Guiding ships through hyperspace would be an amazing job if not for who she was working for. Between the danger sense and the advance perception, she always knows just which way to jink to reduce the stresses of the higher hyper bands. She gets prophecies too, more days than not; some of them are advice for ship captains (recommending slower and safer routes, and perhaps ignored); others are for her ears only. She manages to filch a couple things that might be useful: an extra ration bar here, a roll of duct tape there. It's easy to hide things in pockets that can seal themselves shut. She looks like a harmless, cooperative little navigator. And she waits.

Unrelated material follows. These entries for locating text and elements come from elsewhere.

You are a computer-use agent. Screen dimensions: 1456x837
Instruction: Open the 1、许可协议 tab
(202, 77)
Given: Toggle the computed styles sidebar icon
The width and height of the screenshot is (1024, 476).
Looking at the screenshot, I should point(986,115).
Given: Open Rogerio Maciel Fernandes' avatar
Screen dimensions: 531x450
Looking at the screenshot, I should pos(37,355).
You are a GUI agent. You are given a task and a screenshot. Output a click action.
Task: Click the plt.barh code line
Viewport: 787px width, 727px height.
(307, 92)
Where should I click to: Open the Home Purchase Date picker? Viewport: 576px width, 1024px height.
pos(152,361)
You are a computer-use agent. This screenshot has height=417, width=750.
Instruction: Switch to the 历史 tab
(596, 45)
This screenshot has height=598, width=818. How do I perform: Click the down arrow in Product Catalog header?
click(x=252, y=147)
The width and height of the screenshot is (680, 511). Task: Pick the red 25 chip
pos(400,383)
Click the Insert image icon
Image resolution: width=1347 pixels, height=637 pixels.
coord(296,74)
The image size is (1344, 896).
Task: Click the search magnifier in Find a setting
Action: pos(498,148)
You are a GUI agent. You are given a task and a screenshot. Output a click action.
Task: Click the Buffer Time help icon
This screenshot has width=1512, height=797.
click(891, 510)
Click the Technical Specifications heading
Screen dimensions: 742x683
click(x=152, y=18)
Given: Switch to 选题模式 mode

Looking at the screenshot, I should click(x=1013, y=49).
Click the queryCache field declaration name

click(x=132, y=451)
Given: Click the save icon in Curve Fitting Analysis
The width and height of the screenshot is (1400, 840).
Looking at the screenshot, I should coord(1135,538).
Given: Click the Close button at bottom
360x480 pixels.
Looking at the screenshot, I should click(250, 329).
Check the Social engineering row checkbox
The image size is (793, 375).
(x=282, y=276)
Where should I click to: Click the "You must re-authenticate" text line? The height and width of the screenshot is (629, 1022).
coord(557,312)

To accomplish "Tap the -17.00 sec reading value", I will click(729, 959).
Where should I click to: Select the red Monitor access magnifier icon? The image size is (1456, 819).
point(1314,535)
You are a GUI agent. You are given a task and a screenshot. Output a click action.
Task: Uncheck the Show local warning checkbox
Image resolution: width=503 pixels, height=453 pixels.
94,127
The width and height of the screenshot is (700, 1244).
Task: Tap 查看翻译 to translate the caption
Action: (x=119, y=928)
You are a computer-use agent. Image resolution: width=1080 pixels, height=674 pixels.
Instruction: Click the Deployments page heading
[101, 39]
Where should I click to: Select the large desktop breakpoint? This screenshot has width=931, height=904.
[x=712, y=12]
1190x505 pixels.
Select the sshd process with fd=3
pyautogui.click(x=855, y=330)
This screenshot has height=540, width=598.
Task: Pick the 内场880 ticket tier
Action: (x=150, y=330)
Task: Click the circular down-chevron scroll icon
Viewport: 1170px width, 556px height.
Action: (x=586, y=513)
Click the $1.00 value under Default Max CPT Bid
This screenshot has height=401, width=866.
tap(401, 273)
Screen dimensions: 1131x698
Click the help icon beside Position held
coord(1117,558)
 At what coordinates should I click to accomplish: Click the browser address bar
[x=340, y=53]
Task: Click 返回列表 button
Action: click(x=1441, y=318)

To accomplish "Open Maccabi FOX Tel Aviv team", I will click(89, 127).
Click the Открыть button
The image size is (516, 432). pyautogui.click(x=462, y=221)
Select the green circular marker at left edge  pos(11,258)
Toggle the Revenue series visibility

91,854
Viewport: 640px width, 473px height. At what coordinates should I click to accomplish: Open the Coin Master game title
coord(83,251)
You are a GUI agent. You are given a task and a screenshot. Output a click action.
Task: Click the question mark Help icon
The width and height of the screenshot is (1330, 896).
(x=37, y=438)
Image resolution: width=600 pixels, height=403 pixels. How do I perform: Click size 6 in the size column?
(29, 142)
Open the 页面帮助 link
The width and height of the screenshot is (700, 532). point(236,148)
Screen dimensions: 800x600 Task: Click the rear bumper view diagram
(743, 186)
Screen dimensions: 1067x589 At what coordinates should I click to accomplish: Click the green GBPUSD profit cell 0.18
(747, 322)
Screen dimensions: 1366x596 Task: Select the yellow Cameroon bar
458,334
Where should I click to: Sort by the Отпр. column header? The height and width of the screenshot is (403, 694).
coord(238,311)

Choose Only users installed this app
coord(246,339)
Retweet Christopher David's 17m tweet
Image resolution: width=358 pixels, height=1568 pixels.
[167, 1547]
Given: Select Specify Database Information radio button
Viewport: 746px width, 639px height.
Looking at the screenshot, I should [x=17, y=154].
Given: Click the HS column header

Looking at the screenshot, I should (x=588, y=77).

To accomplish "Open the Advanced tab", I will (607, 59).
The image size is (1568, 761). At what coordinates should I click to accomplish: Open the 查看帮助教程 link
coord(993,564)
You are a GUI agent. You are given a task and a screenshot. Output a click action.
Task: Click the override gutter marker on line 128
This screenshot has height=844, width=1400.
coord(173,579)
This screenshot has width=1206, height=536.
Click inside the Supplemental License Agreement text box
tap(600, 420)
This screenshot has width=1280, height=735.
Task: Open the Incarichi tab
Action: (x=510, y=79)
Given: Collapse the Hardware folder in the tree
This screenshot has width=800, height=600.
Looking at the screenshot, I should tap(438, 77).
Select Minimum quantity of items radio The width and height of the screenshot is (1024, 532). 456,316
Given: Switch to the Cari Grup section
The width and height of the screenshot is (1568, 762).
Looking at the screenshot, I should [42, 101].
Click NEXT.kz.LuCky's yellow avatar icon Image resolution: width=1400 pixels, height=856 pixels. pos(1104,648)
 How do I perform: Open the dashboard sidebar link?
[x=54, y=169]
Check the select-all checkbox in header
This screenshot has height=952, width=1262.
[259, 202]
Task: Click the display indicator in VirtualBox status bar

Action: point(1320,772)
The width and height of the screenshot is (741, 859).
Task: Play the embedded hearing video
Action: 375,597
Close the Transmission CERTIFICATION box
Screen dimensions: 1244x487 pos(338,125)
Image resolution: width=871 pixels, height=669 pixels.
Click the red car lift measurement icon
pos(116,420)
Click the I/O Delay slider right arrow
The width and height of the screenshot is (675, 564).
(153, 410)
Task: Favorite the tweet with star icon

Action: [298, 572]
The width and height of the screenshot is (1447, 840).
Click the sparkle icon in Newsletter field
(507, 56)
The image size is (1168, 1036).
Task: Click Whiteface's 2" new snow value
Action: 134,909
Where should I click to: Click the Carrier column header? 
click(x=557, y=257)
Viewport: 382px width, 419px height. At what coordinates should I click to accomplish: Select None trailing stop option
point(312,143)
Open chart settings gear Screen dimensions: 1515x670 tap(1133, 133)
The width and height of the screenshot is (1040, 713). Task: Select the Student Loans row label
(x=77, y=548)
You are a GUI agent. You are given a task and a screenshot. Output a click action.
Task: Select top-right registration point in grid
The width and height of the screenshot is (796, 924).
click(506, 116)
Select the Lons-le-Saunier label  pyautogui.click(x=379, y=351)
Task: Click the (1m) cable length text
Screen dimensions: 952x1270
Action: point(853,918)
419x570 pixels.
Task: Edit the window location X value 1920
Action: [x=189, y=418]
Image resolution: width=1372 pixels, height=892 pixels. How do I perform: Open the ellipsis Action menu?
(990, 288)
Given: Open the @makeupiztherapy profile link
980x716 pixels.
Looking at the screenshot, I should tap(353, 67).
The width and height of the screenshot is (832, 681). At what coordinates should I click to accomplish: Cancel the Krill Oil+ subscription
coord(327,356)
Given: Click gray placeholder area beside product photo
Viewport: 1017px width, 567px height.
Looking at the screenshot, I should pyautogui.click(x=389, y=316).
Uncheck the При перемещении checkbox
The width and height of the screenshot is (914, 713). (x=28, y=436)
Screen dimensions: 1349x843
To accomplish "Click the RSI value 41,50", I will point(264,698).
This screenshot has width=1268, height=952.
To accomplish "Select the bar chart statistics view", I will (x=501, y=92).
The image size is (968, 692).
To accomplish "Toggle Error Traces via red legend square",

Until the day when the bridge is just her and the captain and the first officer, and they make the mistake of standing too close too each other where she can come up behind them. Suddenly her hands hold the ends of rubber straps, wrapping around their eyes and noses and filling their mouths so they can neither give alarm nor draw a breath.
They go down quite easily, being entirely unenhanced humans with no real training in hand-to-hand.
Margaret has no training either, just a lot of pent-up anger and the power of accessories.
She also doesn't have training in flying the ship by herself. Once she's made sure her opponents are unconscious and tied them up with the duct tape, she heads to the internal control board. If she can seal off the engine room from the rest of the ship, then a majority of the local ability to do things will belong to people with a reason to support this hijacking. (In the back of her mind, she remembers The Martian and wonders if this technically makes her a space pirate.)
Sealing the engine room off works, though it'll take her a few minutes and perhaps a check of the manual.
The ship isn't in danger and the officers went down without giving the alarm; she can spare the time to check the manual and be sure she's doing this right.
Once the engine room is sealed, though, it's only a matter of time (and not much time) before someone there notices it. She needs to secure control of the rest of the ship by then.
Margaret flips on the main intercom, the one used to warn all aboard to brace for takeoff of hyper transition. "Prisoners!" she declares. "This ship has been hijacked by one of your own! Rise up, take down your guards, and we can all be free within the hour! They can't stop all of us! Guards, surrender if you value your lives above your masters' profit!" Then she leaps to stand to one side of the door, shield on one arm and the other ready to take out anyone bursting in.
There's a pause - and Margaret won't be able to hear any mundane sounds of a struggle through all the metal -
And then three people burst in, all wielding assorted guns.